Fragmento:
········
Precursor de la ética maquiavélica.
            Porque en todo se conduce sin ningún tipo de limitación moral, siendo el objetivo y la meta que persigue lo único que le importa. Y en este sentido no es descabellado afirmar que Maquiavelo no inventó nada. No elaboró una teoría política original, únicamente estructuró en un tratado, en un manual, lo que ya era una práctica habitual en las cortes hispánicas, no siendo extraño que Maquiavelo pusiera como modelo de “Príncipe” a Fernando de Aragón, al que Fonseca no veía con buenos ojos, sin duda porque eran iguales.
            Fonseca desarrolla una ética propia de lo político que considera permisibles actos de engaño y crueldad, pues para él, el uso del mal no es sólo un hecho, ni sólo una necesidad de lo político, sino que es además recomendable para su buen funcionamiento.

Grabado de Alaejos (Valladolid) donde se aprecia el castillo de Fonseca
            Con estos principios y la superioridad intelectual que detenta por su formación, no sólo alcanza sus objetivos de poder personal, sino que se constituye en personaje imprescindible en casi todos los acontecimientos del reino. A él acuden los nobles tras dar la patada al muñeco que representaba al rey Enrique, en busca de consejo. En su castillo se buscan acuerdos para la paz o para el futuro casamiento de la infanta Isabel. A veces sus propuestas son disparatadas, como la división del reino entre los dos hermanos para solucionar la guerra civil o la opción de Pedro Girón, primero, o la francesa después —personificada en el contrahecho duque de Guyena—, para desposar a Isabel; pero siempre acudían a él, a su ingenio, a su audacia y a su originalidad, exhibida con la frecuencia que utilizaba la fiesta como elemento de superación de los conflictos.  

 No es una biografía al uso, ni una biografía novelada. Es una novela histórica.
            A pesar de lo que pudiera parecer a algunos, no hemos escrito una biografía al uso, ni una biografía novelada. Prefiero definirla como una novela histórica, pues hemos utilizado solo aquellos «Momentos del ser», como diría Virginia Woolf, aquellos hitos, en los cuales las voces del pasado hablan con especial elocuencia.
········
[Registros almacenados]

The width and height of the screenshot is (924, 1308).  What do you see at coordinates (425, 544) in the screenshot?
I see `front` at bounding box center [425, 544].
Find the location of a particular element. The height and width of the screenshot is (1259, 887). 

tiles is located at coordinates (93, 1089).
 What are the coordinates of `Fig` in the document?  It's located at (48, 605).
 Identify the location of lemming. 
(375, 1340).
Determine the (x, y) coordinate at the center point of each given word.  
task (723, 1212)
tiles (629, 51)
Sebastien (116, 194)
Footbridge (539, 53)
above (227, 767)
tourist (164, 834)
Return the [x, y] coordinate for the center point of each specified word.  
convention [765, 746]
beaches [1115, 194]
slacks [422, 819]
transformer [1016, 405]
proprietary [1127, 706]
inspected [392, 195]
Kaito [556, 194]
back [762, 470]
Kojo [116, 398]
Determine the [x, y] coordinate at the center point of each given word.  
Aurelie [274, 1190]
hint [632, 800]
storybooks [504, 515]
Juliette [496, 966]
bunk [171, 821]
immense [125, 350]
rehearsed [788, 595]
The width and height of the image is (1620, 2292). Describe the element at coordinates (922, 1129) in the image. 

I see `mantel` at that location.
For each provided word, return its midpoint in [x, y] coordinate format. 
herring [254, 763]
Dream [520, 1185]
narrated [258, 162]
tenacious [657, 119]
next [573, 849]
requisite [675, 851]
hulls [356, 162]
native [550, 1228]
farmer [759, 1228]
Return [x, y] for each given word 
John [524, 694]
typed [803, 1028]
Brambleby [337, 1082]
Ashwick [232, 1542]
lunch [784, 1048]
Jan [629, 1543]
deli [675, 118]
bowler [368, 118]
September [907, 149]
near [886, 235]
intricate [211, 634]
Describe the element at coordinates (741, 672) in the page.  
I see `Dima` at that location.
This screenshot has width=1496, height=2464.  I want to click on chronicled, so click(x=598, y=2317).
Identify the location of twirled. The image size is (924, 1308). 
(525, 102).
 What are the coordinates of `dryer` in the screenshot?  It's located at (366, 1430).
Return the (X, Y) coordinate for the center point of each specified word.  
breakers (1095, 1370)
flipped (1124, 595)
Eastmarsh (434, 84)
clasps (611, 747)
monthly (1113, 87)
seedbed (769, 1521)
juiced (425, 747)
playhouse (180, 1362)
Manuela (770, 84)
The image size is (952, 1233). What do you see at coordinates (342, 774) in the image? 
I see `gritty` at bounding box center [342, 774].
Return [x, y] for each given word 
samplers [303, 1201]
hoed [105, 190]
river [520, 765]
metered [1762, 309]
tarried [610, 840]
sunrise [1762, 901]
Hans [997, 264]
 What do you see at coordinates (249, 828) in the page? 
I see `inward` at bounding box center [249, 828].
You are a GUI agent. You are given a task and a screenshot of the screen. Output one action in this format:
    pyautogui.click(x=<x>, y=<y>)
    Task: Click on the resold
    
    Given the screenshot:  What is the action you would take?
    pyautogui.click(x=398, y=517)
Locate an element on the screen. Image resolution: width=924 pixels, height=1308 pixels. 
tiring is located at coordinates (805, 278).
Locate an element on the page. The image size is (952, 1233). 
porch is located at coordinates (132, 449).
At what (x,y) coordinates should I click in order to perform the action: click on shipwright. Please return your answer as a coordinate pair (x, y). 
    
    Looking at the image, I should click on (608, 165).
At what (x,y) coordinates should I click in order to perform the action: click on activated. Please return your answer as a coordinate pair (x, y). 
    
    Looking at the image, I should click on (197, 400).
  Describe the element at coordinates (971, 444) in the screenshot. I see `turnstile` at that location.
········
Qué debes hacer:
- a) Enumera las propuestas de Fonseca que el fragmento sobre Fonseca califica de disparatadas.
- b) Continúa el fragmento sobre Fonseca a partir de su última oración.

Respuestas:
- a)
- La división del reino entre los dos hermanos para solucionar la guerra civil.
- La opción de Pedro Girón para desposar a Isabel.
- La opción francesa, personificada en el duque de Guyena, para desposar a Isabel.

- b)
            Y como siempre hago en mis novelas, lo histórico —en el sentido de lo documentado—, es “verdadero”, “comprobable”, y lo no documentado, está dentro de lo “verosímil”, pues efectivamente pudo haber sido tal y como se cuenta. Es este el espacio para la “imaginación”, para dar voz al silencio, para dar vida a los personajes que se mueven por el escenario, haciéndoles sentir, padecer o emocionarse.
            Si acaso he forzado algo más la verdad histórica ha sido en la estructura, haciendo entrar en el castillo al cronista Palencia, cuando está Fonseca ya enfermo de muerte, para recibir el encargo de asumir el oficio de ser su «dispensator gloriae», su dispensador de gloria. Palencia, en la realidad histórica, ya recibió el encargo de defenderlo en Roma, después incluso de que sus vidas se hubieran separado; pero dudo que este último encargo se produjera en la realidad, aunque también es verosímil en un hombre que había saboreado todas las mieles del poder, aspirar a su propia trascendencia aquí en la tierra, aspirar a la gloria histórica y literaria.

            Pero no crean que mi fascinación por el personaje me ha llevado a colaborar en esa última misión propuesta al cronista —el de ser su dispensador de gloria—, sino que, por el contrario, creo que con mi novela lo he ayudado en su descenso a los infiernos.